Les conséquences de cet épisode d’hyper inflation ont été dramatiques : faillite généralisée du pays, des banques, des entreprises, et des particuliers avec une très forte augmentation du chômage et, à la fin, malgré un redressement économique à partir de 1924, stoppé net avec la crise de 1929, la prise du pouvoir par Adolf Hitler puis la deuxième guerre mondiale.

Le record mondial en la matière appartient néanmoins à la Hongrie, entre 1945 et 1946, puisque le forint, introduit le 1er août 1946, a remplacé le pengö au taux de 1 forint pour 4×1029 (quatre cents quadrillards) pengő ; la valeur nominale de l’ensemble des billets en pengő alors en circulation atteignait à peine un millième de forint.

Les accords de Bretton Woods

En 1944, les accords de Bretton Woods ont entériné le fait que les USA étaient devenus la première puissance économique et militaire du monde et institué un taux de change fixe des monnaies par rapport à l’US$. L’US$, devenu monnaie de référence et de réserve des autres monnaies était lui-même gagé sur l’or et convertible à hauteur de 35$ l’once d’or (les USA détenaient alors les 2/3 des réserves en or du monde).

Cet accord supposait évidemment une stabilité absolue de la masse monétaire américaine.

Ce système a prévalu jusqu’en 1971, date à laquelle le président Nixon a annoncé la fin de la convertibilité du dollar en or (le franc français n’était plus convertible depuis octobre 1936) notamment parce que plusieurs pays, dont l’Allemagne, se sont mis à demander le remboursement de leurs dollars américains en or !

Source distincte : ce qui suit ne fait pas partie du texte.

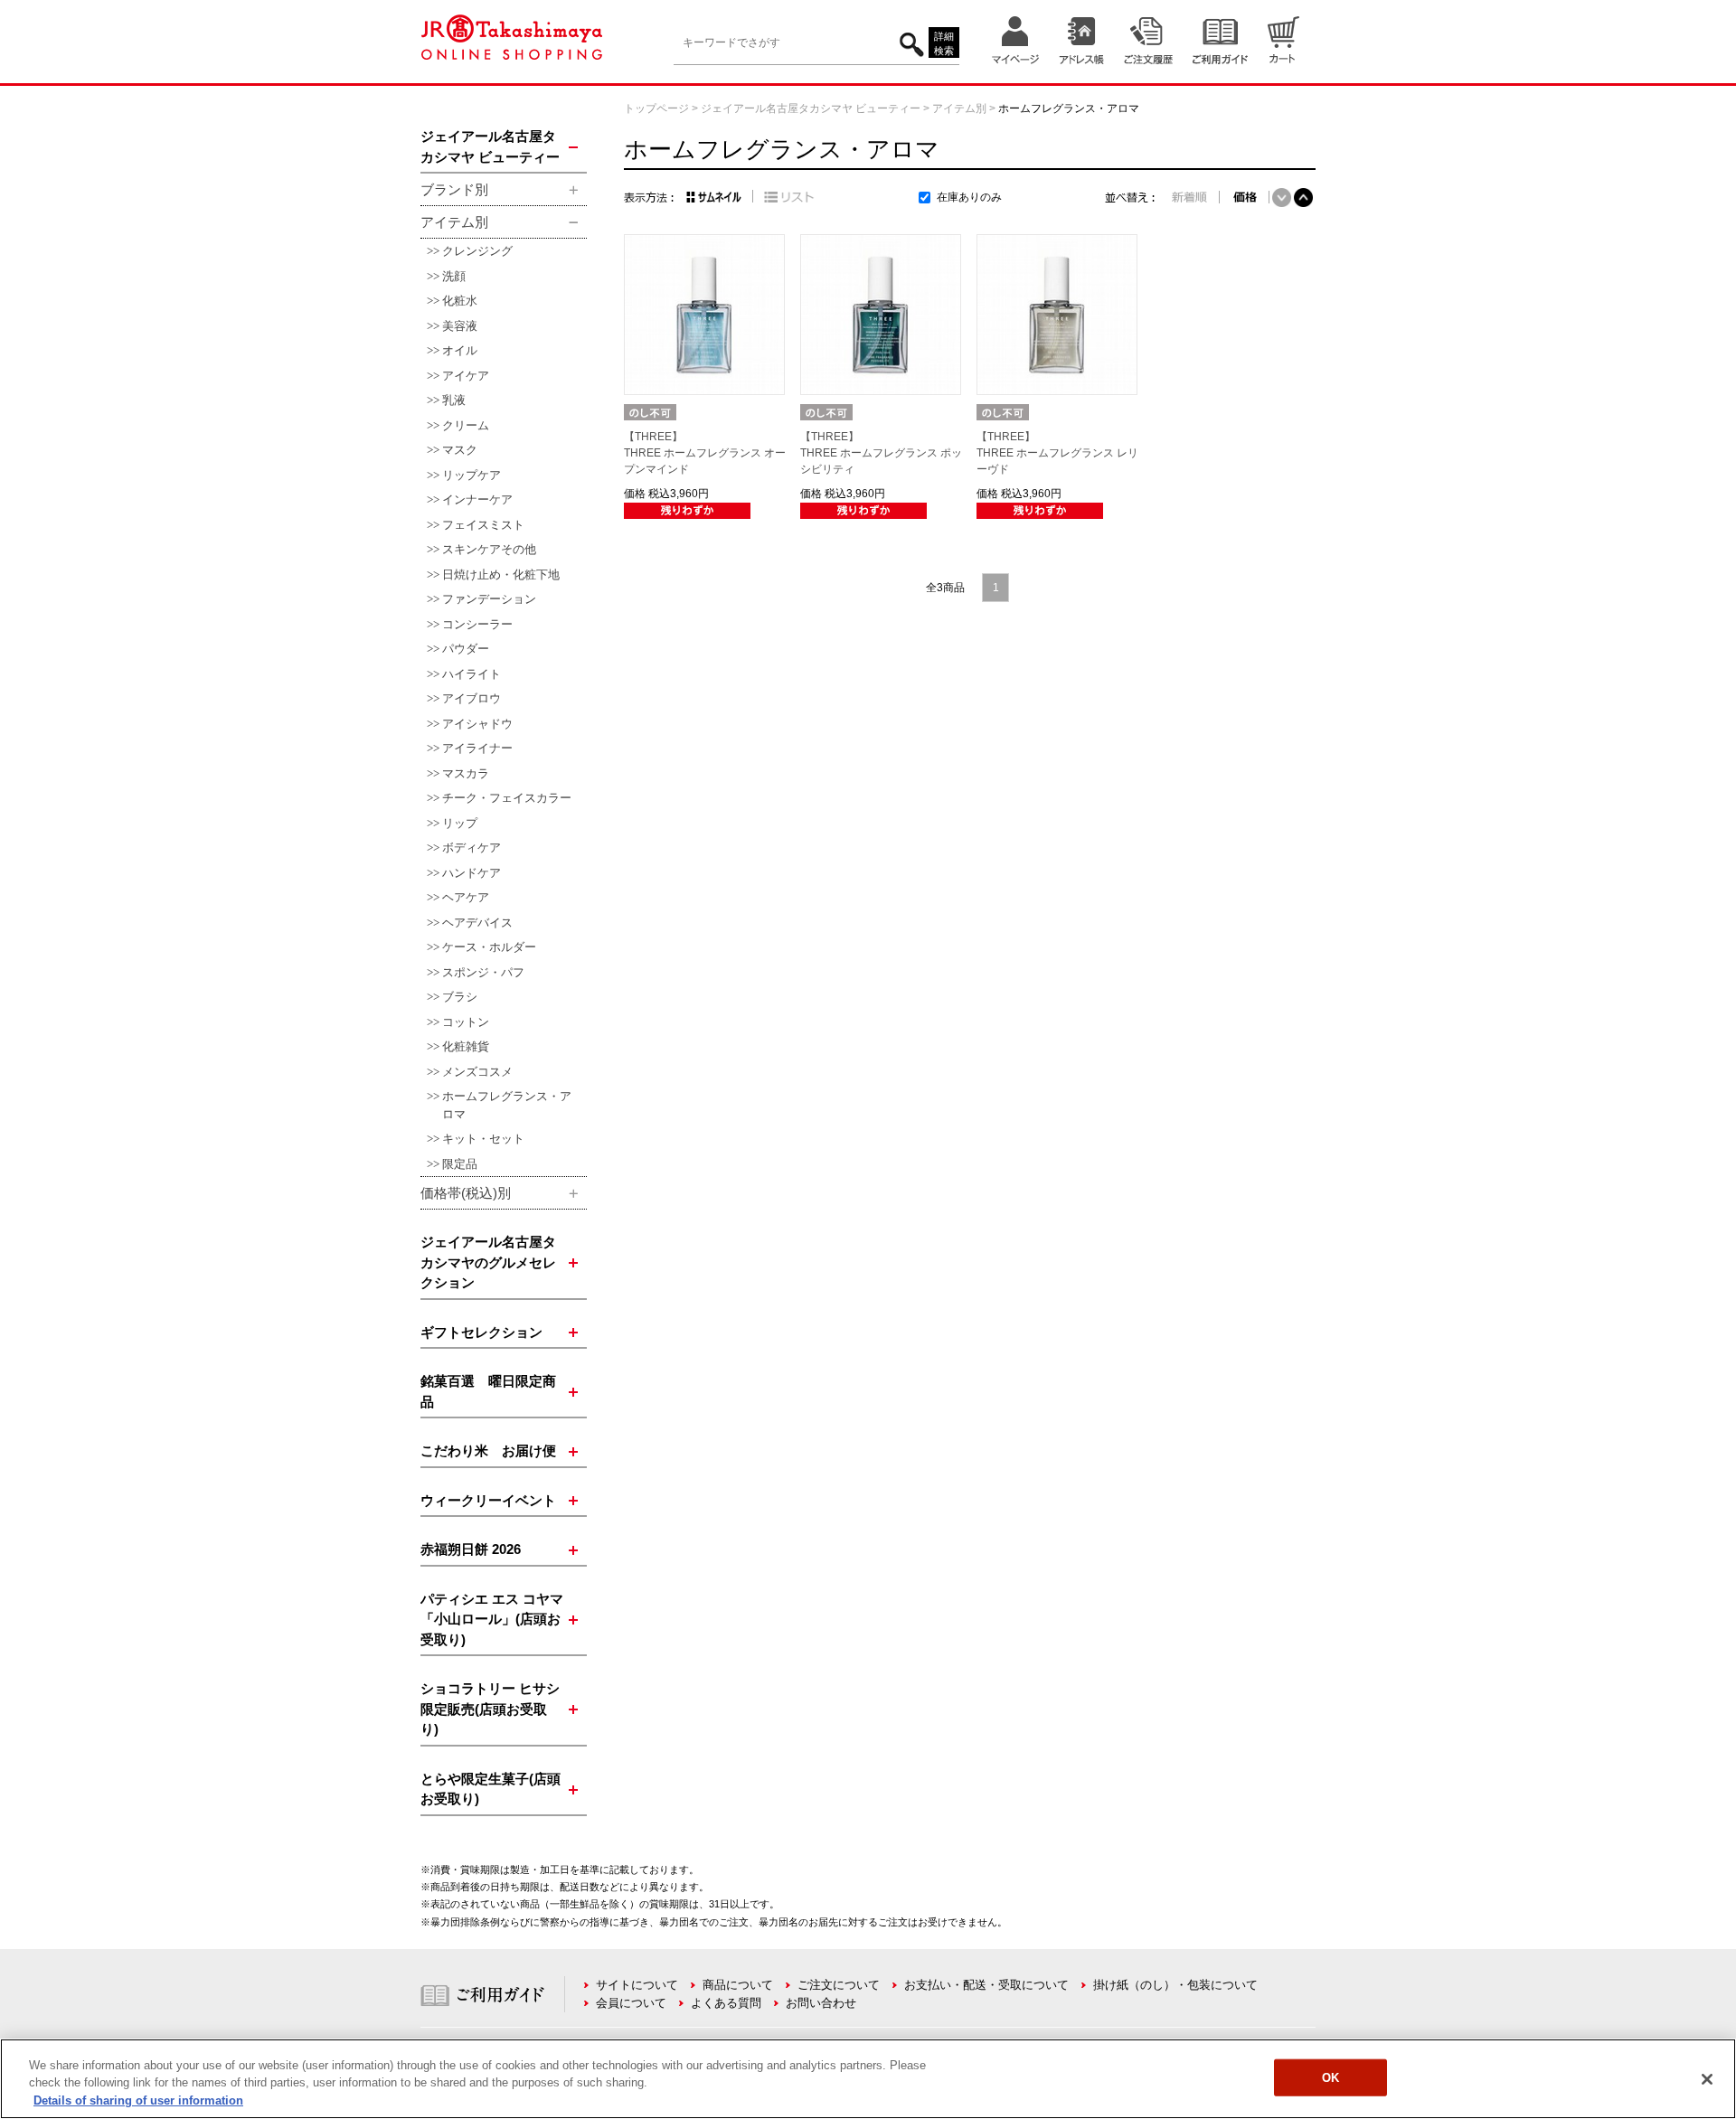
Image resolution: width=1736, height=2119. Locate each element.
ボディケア (471, 847)
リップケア (471, 475)
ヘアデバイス (477, 922)
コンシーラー (477, 624)
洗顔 (454, 276)
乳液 (454, 400)
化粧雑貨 (465, 1046)
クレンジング (477, 251)
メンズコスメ (477, 1071)
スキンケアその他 (489, 549)
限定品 (459, 1164)
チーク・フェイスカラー (506, 798)
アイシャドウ (477, 723)
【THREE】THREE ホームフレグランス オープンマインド (705, 453)
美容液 (459, 326)
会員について (631, 2003)
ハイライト (471, 674)
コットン (465, 1022)
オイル (459, 350)
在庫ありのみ (969, 197)
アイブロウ (471, 698)
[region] (868, 2079)
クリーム (465, 425)
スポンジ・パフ (483, 972)
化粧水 (459, 300)
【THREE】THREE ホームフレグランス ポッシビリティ (881, 453)
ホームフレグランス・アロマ (506, 1105)
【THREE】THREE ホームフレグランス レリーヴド (1057, 453)
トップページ (656, 108)
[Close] (1707, 2079)
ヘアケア (465, 897)
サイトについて (637, 1985)
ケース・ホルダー (489, 947)
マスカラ (465, 773)
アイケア (465, 375)
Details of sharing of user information (138, 2100)
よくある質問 (726, 2003)
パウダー (465, 648)
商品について (738, 1985)
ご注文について (838, 1985)
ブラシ (459, 996)
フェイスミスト (483, 525)
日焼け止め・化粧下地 (501, 574)
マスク (459, 450)
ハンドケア (471, 873)
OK (1330, 2077)
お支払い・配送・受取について (986, 1985)
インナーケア (477, 499)
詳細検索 (944, 44)
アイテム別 (959, 108)
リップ (459, 823)
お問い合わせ (821, 2003)
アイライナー (477, 748)
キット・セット (483, 1138)
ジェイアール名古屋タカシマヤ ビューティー (810, 108)
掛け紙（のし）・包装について (1175, 1985)
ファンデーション (489, 599)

Les taux de change des monnaies sont alors devenus flottants (elles variaient les unes par rapport aux autres)  et sans qu’on s’en rende compte nous avions alors changé de paradigme. La monnaie papier fiduciaire à cours forcé basée sur la valeur économique du pays émetteur (exportations, qualité des comptes publics) devenait le standard mondial.

La référence à l’or était supprimée.

Les États se sont alors lancés dans l’émission monétaire systématique ; laquelle a entraîné l’inflation bien connue des années 70-80.

Les règles nouvelles étaient que la stabilité de la monnaie n’était assurée que tant que l’endettement du pays émetteur restait raisonnable ; ce qui explique que la France, qui finançait son expansion économique par la dette et l’émission monétaire, ait procédé à 17 dévaluations entre 1928 et 1983.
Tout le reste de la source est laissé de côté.